Writer Erin O'Brien comments on all things human.
That is fucked up.When I was little, my older brother dragged me to the house of his girlfriend. While he and the little slut did God-knows-what, I watched TV and looked at all kinds of similar knick knacks that were scattered around the house.In the years that followed, I've imagined that some of those items were dildos or used for smoking marijuana.I don't know if that's true or not, but it's a good story.Come answer my meme thingy today. :)
I own a strap on and yes O'Brien I will change my avatar just for you. I searched long, hard, and deep for that one.
Just for you O'Brien.
Marketing departments! Go figure.
Superb!! Only you Erin!
Does that can of soup NEVER pass it's sell by date?
The girl red thing seems to be very unimpressed with the boy red thing, which is why the boy red thing seems really bummed out.The soup can, on the other hand, seems looks like he's gonna steal the girl red thing right in front of the boy red thing, the bastard!
I think they are cute!
Okay, here's the story. These were the primary part of a decorative wind-chime. They were strung on hemp-style cording and tiny bells hung from their feet.
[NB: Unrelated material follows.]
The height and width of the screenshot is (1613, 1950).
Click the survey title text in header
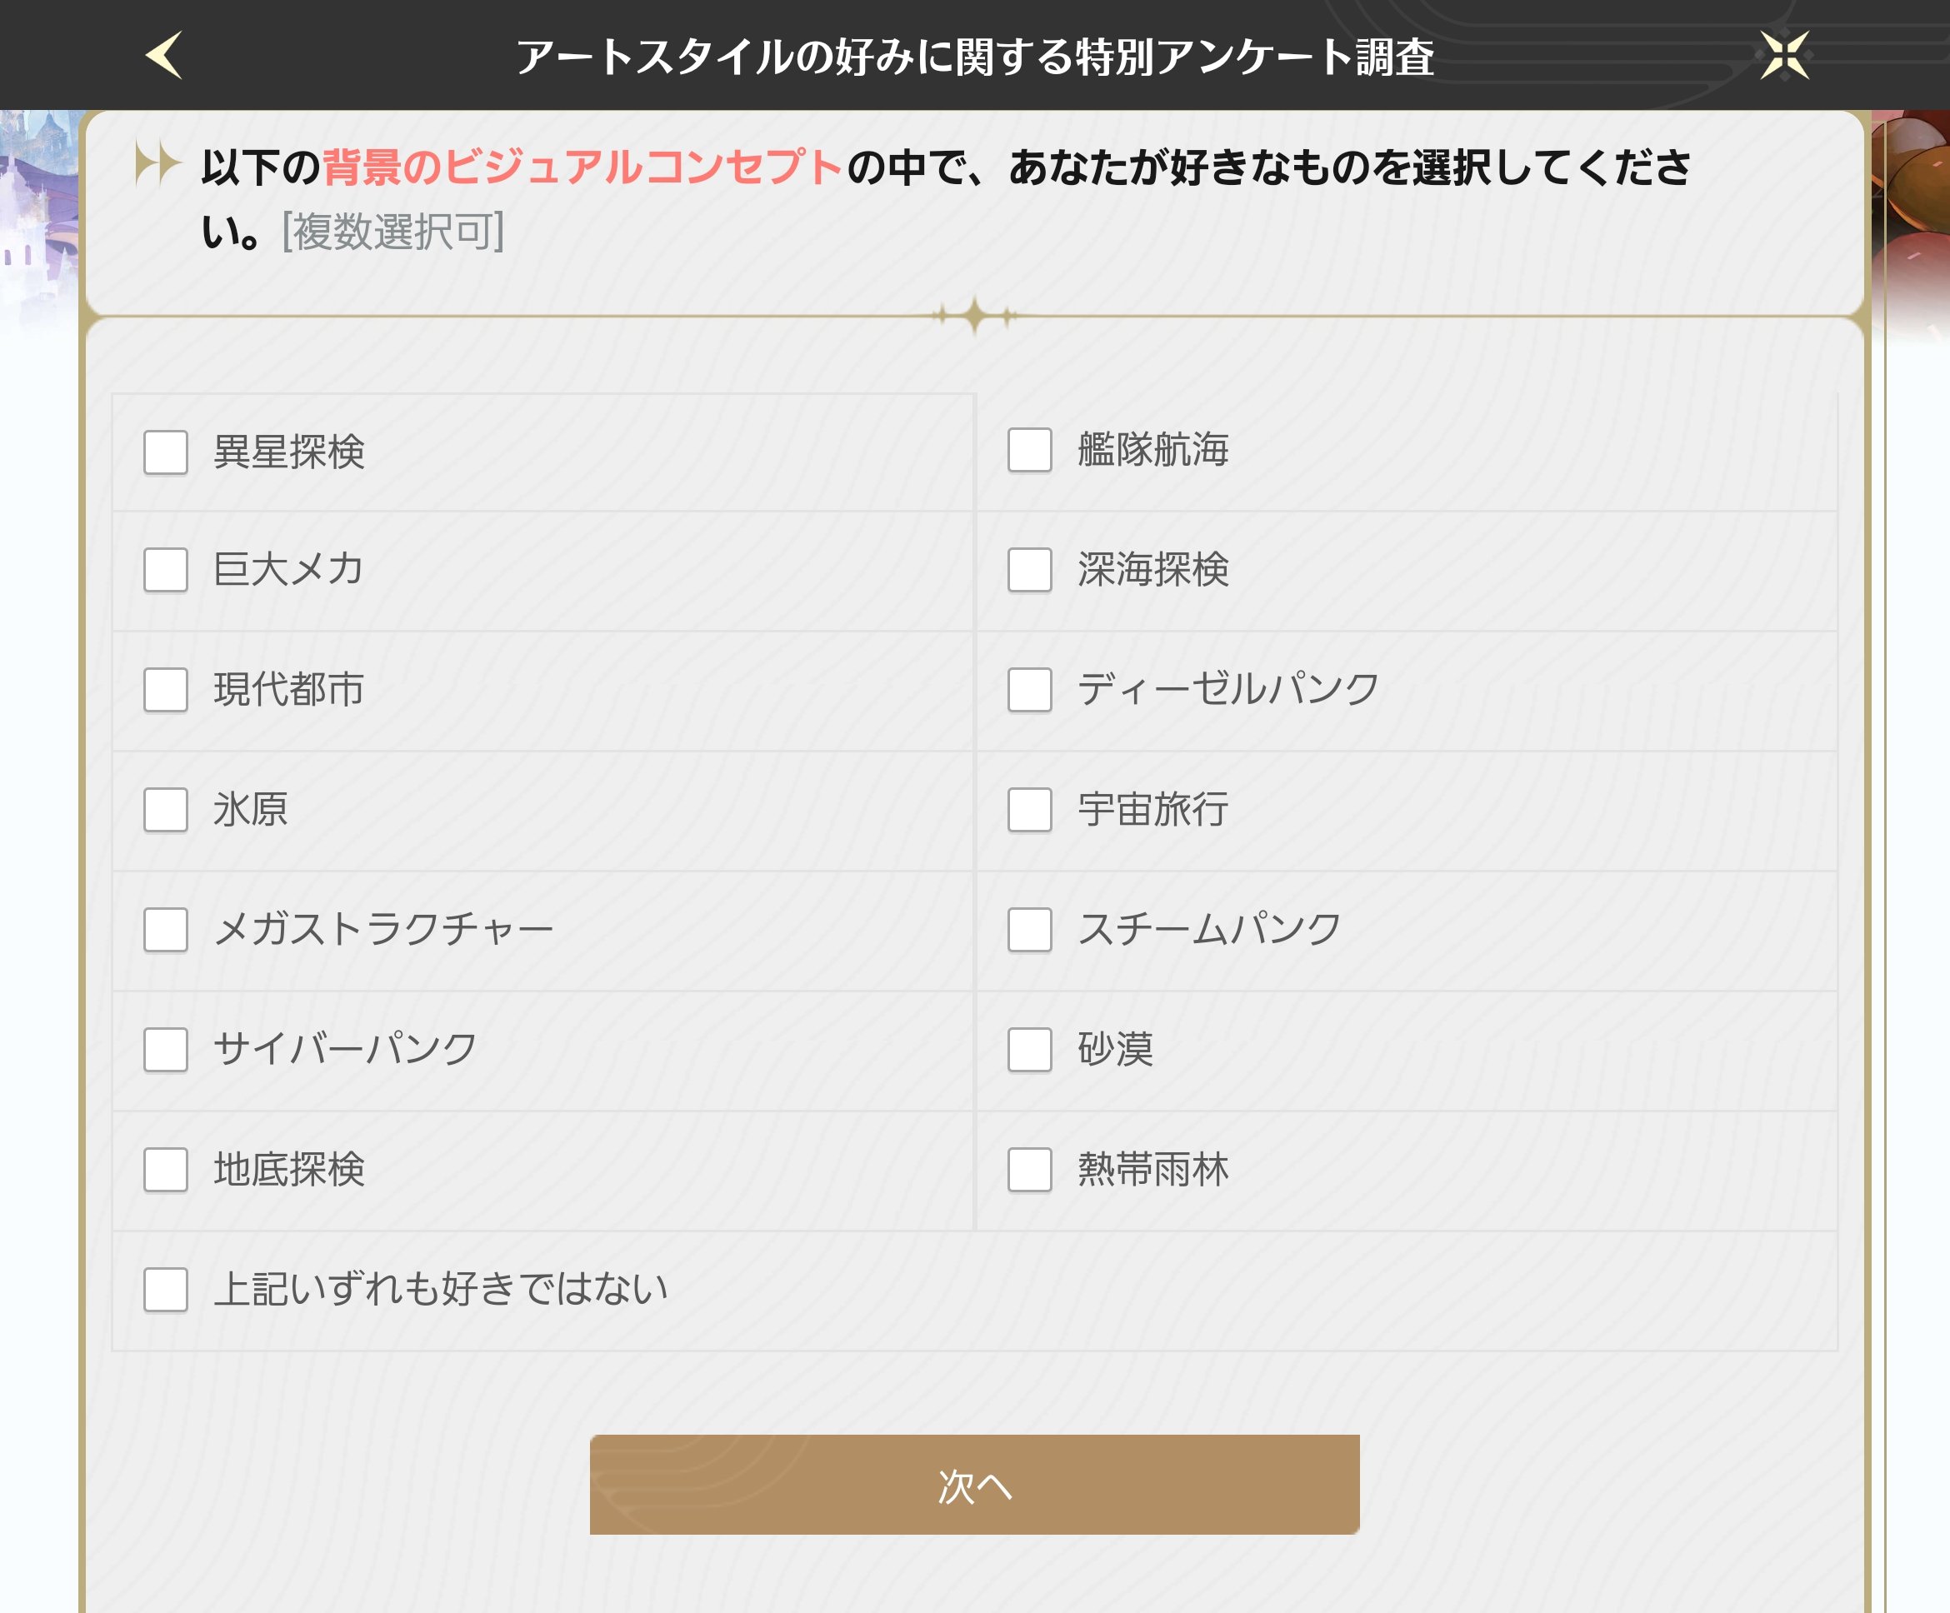tap(975, 58)
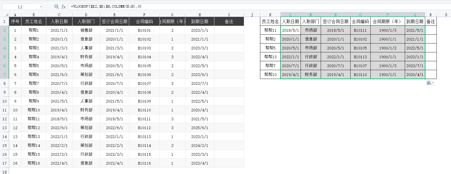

They are supposed to be Adam and Eve.My grandmother bought the set at some art show and it hung in her apartment for as long as I could remember. I kept it when she died.One of the bells broke, so I salvaged Adam and Eve. They sit on my windowsill and remind me of Gram Soos."(c) 1969 Pacific Stoneware Inc. U. S.A." is etched on both their backs.Thanks for everyone's comments.
Took me a minute, but I got it! I see her now.(smile)
Adam looks a little strung-out, and Eve looks like she just rolled in from a busy night during Fleet Week. But, the soup's nice.
Adam sure looks sad.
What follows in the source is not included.